Task brief: Could you filter the records below and return each line that holds "checkbox"?

Available records:
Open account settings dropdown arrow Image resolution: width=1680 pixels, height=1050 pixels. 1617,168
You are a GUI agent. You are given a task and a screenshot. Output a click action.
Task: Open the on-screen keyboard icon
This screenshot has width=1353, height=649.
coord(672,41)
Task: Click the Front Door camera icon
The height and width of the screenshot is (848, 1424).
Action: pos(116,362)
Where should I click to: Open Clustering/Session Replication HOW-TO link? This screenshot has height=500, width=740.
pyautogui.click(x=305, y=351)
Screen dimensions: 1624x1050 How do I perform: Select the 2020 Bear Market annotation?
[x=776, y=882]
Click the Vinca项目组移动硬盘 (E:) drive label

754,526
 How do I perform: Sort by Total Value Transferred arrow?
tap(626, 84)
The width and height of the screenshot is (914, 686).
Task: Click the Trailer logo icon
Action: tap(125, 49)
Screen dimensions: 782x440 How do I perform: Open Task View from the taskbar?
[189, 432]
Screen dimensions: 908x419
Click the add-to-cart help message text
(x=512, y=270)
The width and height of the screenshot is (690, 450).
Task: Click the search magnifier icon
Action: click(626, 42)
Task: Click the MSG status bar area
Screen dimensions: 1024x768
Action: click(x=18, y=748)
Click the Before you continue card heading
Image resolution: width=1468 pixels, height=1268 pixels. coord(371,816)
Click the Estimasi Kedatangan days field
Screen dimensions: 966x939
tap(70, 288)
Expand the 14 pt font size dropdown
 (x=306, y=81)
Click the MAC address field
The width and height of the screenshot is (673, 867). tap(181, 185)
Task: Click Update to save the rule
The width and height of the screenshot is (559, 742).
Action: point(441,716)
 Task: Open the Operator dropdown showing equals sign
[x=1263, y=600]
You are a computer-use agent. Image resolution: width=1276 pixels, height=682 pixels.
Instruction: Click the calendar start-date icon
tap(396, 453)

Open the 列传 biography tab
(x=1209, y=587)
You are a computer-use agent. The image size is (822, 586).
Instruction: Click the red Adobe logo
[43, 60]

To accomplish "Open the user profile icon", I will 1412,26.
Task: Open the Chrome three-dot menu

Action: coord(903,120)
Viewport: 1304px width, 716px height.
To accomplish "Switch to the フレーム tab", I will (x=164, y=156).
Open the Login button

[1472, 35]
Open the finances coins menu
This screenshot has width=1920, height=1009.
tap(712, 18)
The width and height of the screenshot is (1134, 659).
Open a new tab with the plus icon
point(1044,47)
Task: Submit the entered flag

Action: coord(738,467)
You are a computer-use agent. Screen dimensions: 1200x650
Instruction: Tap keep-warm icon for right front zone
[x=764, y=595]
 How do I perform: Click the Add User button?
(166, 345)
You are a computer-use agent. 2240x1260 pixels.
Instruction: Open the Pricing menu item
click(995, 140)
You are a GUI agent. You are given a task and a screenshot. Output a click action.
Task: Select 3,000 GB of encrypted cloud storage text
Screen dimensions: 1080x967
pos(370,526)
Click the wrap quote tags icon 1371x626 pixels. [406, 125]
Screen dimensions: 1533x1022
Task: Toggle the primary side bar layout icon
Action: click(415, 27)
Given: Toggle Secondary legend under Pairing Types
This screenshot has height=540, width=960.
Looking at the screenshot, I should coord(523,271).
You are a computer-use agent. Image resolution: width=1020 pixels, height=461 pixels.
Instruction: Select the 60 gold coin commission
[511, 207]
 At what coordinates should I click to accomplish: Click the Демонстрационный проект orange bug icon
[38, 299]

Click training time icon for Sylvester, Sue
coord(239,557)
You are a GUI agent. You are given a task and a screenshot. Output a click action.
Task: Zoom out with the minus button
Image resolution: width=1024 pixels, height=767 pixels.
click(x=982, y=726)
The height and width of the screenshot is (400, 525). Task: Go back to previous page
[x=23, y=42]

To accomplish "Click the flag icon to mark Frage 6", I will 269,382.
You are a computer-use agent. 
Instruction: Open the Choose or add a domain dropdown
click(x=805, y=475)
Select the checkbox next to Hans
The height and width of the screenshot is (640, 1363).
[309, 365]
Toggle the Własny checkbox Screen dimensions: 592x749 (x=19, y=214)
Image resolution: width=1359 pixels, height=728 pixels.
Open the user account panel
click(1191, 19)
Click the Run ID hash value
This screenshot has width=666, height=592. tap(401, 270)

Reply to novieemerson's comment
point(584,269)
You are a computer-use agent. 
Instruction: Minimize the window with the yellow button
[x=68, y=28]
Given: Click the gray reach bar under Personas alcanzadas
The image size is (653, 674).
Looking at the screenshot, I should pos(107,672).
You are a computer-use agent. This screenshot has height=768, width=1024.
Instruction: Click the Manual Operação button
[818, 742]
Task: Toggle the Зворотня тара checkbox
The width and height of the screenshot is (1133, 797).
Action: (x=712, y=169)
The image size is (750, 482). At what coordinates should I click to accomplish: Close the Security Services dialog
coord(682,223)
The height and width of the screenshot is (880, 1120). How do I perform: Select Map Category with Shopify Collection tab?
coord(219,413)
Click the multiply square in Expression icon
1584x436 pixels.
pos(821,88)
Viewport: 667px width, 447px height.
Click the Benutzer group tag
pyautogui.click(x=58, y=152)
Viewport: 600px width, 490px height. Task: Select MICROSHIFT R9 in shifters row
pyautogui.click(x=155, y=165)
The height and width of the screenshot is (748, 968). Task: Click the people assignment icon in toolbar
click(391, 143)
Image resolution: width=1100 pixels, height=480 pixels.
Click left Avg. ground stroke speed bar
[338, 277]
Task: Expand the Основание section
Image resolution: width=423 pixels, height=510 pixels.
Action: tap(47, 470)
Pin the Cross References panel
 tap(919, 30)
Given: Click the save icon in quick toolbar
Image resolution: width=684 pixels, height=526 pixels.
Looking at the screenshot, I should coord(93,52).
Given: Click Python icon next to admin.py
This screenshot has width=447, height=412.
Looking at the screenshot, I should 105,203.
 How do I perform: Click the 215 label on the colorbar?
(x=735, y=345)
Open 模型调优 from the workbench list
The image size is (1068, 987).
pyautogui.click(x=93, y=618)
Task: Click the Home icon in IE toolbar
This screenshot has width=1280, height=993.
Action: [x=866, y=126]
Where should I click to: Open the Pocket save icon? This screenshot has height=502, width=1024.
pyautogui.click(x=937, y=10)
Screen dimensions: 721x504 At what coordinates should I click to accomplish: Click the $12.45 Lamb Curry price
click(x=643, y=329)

Solution to this exercise:
Select the checkbox next to Hans
Toggle the Własny checkbox Screen dimensions: 592x749 (x=19, y=214)
Task: Toggle the Зворотня тара checkbox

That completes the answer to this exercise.